Copy nothing but the lines below running from the line containing "Click the refresh icon at top right" through the line containing "Click the maximum digits input field", both end lines included.

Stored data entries
+++

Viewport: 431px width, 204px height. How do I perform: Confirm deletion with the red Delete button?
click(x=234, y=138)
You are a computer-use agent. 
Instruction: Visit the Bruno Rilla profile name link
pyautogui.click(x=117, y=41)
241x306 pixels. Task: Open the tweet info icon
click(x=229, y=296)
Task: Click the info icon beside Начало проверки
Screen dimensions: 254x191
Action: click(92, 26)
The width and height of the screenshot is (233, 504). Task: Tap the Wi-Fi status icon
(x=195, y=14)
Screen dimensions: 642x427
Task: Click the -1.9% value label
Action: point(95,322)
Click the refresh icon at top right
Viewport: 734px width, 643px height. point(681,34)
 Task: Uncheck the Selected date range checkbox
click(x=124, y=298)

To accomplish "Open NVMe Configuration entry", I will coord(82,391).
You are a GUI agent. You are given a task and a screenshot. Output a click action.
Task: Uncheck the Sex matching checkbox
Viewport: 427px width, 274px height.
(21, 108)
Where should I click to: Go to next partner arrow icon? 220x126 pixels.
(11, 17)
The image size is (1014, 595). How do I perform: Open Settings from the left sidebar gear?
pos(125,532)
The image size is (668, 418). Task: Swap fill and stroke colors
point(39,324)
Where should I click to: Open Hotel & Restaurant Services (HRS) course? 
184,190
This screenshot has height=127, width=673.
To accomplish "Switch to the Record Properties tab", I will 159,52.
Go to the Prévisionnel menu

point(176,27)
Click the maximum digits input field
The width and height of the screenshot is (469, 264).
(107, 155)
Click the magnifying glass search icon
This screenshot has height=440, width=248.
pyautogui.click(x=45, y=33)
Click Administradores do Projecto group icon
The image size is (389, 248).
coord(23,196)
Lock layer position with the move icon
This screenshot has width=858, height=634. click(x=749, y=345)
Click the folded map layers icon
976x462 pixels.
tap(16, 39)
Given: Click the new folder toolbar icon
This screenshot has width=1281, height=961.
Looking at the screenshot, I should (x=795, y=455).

+++

- Your solution
Click the refresh icon at top right
Viewport: 734px width, 643px height. point(681,34)
 Task: Uncheck the Selected date range checkbox
click(x=124, y=298)

To accomplish "Open NVMe Configuration entry", I will coord(82,391).
You are a GUI agent. You are given a task and a screenshot. Output a click action.
Task: Uncheck the Sex matching checkbox
Viewport: 427px width, 274px height.
(21, 108)
Where should I click to: Go to next partner arrow icon? 220x126 pixels.
(11, 17)
The image size is (1014, 595). How do I perform: Open Settings from the left sidebar gear?
pos(125,532)
The image size is (668, 418). Task: Swap fill and stroke colors
point(39,324)
Where should I click to: Open Hotel & Restaurant Services (HRS) course? 
184,190
This screenshot has height=127, width=673.
To accomplish "Switch to the Record Properties tab", I will 159,52.
Go to the Prévisionnel menu

point(176,27)
Click the maximum digits input field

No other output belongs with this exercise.